Treatment goals for restrained patients are to keep caregivers and patients safe from harm, to keep the patient as comfortable as possible while maintaining adequate respiration during restraint and managing life threats that may cause the patient’s aggression. Waveform capnography provides continuous feedback about ventilation, perfusion and metabolism, which helps guide treatment decisions and provides a record for documentation. Nasal prongs to continuously monitor ETCO2 should be applied as early as possible to any aggressive patient who requires restraint. 

References

  1. ACEP Excited Delirium Task Force. White paper report on excited delirium syndrome, 2009.
  2. Krauss B, Hess D. Capnography for procedural sedation and analgesia in the emergency department. Annals of Emergency Medicine. 2007; 50:172-181.
  3. Burnett A, Watters B, Barringer K, Griffith K, Frascone R. Laryngospasm and hypoxia after intramuscular administration of ketamine to a patient with excited delirium. Prehospital Emergency Care. 2011; 16:3, 412-414.
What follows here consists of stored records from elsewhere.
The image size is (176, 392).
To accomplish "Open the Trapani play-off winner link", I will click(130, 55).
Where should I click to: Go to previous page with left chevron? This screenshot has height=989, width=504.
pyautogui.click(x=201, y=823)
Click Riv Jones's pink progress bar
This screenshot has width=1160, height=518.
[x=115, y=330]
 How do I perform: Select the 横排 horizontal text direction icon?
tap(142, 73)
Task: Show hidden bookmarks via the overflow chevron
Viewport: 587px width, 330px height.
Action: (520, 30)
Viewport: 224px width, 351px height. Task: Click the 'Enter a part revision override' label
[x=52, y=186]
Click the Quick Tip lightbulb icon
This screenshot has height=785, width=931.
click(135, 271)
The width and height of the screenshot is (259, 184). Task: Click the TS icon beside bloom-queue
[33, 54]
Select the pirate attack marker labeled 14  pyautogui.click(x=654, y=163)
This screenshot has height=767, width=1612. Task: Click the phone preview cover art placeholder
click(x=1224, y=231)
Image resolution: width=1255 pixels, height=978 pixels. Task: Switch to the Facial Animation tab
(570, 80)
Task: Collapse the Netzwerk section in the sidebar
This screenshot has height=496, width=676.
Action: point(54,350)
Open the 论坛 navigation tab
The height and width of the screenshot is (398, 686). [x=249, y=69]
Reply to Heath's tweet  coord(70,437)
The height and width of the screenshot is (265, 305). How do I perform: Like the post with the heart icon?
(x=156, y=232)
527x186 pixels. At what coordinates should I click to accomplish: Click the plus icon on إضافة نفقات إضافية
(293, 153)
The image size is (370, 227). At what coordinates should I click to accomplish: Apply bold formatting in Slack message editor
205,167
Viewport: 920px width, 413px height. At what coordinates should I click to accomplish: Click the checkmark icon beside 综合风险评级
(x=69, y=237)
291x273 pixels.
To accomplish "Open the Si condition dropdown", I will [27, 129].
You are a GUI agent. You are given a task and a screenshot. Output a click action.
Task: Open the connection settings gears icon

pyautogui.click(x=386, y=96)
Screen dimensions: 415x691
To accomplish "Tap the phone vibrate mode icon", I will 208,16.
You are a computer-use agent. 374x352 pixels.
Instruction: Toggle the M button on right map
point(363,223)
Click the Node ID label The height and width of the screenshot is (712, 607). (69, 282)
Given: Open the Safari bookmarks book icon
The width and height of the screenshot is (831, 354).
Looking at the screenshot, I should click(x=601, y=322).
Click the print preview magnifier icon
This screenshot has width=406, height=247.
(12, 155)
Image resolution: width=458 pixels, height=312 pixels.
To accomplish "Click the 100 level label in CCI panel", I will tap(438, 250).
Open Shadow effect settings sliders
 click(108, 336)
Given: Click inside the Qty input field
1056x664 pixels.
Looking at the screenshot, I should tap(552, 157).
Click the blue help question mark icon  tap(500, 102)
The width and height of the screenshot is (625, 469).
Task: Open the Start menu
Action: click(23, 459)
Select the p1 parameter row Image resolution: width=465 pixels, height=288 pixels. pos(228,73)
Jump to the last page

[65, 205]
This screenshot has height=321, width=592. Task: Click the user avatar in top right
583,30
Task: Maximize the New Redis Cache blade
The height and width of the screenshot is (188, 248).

  4. McEvoy M. The critical role of capnography EMS1. 2014 January 31. Retrieved from: http://www.ems1.com/airway-management/articles/1661339-The-critical-role-of-capnography/
  5. Neumar RW, Otto CW, Link MS, et al. Part 8: adult advanced cardiac life support: 2010 American Heart Association guidelines for cardiopulmonary resuscitation and emergency cardiovascular care. Circulation 2010; 122 (suppl 3): S729-S767.